:: What this task involves ::
Copy out the data verbatim, from the line with "You are a computer-use agent. The image size is (580, 376)." up to and including the line with "tap(1128, 158)".

● ● ● ● ●

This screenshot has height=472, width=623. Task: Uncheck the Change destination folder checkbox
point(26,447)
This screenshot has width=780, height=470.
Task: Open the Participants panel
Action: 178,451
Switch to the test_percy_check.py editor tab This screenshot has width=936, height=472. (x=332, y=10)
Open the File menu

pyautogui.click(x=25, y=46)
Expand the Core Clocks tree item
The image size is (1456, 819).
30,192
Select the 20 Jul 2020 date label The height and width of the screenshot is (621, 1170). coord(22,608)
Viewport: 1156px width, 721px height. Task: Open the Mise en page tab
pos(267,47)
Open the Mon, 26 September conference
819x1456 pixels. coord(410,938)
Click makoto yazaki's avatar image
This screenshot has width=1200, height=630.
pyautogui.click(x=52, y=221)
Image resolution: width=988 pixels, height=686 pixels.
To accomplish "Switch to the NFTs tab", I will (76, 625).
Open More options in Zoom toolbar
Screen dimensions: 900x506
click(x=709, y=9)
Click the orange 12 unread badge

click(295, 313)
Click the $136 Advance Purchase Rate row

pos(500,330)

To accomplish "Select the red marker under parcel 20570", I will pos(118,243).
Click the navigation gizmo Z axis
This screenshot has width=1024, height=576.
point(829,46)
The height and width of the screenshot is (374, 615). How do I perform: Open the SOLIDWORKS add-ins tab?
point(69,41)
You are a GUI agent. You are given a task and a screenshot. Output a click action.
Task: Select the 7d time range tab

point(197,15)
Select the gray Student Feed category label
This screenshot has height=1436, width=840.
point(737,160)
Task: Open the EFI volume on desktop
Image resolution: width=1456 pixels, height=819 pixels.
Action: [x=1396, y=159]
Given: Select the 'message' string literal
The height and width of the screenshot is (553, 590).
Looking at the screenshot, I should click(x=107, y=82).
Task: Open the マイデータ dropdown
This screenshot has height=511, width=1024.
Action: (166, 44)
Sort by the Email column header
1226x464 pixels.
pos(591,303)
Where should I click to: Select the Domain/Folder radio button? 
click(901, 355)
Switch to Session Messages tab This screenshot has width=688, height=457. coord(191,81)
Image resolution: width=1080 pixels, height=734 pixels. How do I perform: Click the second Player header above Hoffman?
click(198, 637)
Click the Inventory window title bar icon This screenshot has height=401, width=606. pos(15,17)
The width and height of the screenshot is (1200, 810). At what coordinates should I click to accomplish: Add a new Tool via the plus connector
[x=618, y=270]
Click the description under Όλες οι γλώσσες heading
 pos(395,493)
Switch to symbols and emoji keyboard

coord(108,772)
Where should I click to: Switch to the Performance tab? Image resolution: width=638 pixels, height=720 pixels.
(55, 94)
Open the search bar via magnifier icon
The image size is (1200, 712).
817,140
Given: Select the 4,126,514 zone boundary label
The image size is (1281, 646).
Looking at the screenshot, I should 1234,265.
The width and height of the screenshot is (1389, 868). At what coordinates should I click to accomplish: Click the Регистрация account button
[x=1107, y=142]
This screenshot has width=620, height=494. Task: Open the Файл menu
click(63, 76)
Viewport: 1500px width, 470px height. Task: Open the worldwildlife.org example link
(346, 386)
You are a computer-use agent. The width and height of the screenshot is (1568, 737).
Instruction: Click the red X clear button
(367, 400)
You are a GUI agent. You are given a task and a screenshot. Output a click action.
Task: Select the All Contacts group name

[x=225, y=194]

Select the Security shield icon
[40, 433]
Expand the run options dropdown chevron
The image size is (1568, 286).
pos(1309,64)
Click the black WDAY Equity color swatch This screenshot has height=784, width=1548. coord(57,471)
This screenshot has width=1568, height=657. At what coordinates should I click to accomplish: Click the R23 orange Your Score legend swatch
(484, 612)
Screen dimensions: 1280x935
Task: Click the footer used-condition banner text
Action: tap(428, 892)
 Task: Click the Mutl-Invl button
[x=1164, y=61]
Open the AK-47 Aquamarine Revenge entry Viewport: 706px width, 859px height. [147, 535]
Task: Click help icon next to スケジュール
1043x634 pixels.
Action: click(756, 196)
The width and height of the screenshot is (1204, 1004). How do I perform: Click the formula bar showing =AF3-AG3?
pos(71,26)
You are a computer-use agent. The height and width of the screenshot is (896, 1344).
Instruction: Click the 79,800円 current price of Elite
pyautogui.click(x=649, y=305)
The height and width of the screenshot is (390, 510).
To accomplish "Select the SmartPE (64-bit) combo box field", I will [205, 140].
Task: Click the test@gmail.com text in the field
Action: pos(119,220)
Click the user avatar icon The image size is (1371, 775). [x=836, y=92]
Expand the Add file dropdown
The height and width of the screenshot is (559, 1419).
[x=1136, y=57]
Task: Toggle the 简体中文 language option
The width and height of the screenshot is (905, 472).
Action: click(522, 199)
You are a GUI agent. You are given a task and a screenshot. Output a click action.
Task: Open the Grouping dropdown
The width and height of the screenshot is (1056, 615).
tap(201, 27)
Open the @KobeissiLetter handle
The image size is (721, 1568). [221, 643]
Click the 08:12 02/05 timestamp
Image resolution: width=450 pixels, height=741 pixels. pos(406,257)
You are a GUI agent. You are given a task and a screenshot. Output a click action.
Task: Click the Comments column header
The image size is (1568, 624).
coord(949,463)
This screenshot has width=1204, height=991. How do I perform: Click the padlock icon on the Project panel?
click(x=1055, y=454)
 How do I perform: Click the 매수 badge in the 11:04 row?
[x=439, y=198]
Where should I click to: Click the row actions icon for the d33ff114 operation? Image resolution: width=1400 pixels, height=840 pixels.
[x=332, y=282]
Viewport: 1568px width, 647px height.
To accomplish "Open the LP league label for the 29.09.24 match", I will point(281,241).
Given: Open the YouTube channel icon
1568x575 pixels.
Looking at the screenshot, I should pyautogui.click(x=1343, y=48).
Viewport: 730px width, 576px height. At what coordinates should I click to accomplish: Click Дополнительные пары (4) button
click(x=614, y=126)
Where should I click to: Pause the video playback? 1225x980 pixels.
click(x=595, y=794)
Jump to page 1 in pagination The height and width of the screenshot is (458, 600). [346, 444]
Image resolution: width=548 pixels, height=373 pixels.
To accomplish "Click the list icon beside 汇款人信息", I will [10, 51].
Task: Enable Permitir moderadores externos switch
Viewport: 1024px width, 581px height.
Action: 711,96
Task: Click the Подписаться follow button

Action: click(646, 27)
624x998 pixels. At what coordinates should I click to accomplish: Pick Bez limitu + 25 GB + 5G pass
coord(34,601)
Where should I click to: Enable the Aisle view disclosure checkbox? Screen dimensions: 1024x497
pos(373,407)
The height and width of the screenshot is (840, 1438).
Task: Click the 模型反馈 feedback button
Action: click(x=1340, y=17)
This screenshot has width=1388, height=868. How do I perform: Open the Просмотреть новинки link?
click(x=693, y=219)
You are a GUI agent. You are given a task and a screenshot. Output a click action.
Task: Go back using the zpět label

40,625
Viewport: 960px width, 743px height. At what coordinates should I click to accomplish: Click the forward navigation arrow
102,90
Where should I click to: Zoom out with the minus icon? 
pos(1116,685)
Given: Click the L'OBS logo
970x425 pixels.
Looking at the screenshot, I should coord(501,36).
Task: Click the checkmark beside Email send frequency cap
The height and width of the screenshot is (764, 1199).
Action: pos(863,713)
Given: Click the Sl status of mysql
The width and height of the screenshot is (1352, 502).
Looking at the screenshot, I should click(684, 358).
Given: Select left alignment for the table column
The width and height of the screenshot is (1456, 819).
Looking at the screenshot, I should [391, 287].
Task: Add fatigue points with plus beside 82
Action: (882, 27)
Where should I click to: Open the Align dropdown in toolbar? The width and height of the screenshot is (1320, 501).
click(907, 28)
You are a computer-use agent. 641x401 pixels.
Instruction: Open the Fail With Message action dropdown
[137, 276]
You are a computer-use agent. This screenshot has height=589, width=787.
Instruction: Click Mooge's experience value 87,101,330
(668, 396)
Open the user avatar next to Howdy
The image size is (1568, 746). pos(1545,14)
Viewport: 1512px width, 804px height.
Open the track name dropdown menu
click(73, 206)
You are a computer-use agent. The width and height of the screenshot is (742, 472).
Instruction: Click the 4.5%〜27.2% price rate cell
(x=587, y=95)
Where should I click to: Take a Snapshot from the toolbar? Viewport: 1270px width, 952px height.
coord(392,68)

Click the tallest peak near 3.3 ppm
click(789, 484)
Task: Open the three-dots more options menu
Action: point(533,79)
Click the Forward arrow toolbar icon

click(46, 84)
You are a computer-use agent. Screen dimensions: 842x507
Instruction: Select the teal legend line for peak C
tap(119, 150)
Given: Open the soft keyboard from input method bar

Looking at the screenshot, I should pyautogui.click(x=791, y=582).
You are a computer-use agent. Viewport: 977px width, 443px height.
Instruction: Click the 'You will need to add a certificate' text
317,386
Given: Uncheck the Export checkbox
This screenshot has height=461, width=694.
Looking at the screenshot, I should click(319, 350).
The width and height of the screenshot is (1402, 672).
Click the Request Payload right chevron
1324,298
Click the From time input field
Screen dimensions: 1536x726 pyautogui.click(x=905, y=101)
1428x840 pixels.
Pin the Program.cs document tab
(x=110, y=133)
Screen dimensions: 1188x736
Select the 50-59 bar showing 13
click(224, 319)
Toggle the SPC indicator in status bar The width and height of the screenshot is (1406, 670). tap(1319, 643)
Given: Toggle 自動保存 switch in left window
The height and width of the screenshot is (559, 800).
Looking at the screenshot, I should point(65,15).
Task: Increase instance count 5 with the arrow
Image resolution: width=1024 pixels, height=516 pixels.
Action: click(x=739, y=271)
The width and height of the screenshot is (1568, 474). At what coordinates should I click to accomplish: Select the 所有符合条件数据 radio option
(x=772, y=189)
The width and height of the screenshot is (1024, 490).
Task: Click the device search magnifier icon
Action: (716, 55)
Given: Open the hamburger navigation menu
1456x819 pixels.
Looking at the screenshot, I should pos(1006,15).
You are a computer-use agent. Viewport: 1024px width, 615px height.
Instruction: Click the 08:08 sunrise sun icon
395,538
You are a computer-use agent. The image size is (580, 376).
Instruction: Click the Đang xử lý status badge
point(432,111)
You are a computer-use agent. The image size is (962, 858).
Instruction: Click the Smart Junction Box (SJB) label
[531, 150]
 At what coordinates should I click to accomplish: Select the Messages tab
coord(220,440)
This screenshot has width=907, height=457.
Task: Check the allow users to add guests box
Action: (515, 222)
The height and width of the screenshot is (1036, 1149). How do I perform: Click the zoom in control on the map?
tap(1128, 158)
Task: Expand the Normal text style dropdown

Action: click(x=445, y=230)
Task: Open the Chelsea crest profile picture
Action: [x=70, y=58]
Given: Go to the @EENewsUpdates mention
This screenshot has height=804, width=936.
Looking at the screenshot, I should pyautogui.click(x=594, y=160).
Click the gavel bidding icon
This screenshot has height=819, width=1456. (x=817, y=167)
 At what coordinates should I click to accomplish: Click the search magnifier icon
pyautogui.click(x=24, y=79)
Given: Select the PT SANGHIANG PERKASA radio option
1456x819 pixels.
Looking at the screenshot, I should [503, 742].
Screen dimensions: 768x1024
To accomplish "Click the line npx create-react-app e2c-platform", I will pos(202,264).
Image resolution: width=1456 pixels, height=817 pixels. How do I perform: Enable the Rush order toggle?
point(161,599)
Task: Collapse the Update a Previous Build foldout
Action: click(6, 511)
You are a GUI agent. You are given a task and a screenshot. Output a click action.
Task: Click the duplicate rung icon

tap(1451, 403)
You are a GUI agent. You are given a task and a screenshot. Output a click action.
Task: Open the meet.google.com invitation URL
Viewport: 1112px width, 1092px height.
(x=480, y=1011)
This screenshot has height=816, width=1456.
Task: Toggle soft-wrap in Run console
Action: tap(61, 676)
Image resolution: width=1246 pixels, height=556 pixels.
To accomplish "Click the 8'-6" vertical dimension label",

● ● ● ● ●

:: Result of this exercise ::
You are a computer-use agent. The image size is (580, 376).
Instruction: Click the Đang xử lý status badge
point(432,111)
You are a computer-use agent. The image size is (962, 858).
Instruction: Click the Smart Junction Box (SJB) label
[531, 150]
 At what coordinates should I click to accomplish: Select the Messages tab
coord(220,440)
This screenshot has width=907, height=457.
Task: Check the allow users to add guests box
Action: (515, 222)
The height and width of the screenshot is (1036, 1149). How do I perform: Click the zoom in control on the map?
tap(1128, 158)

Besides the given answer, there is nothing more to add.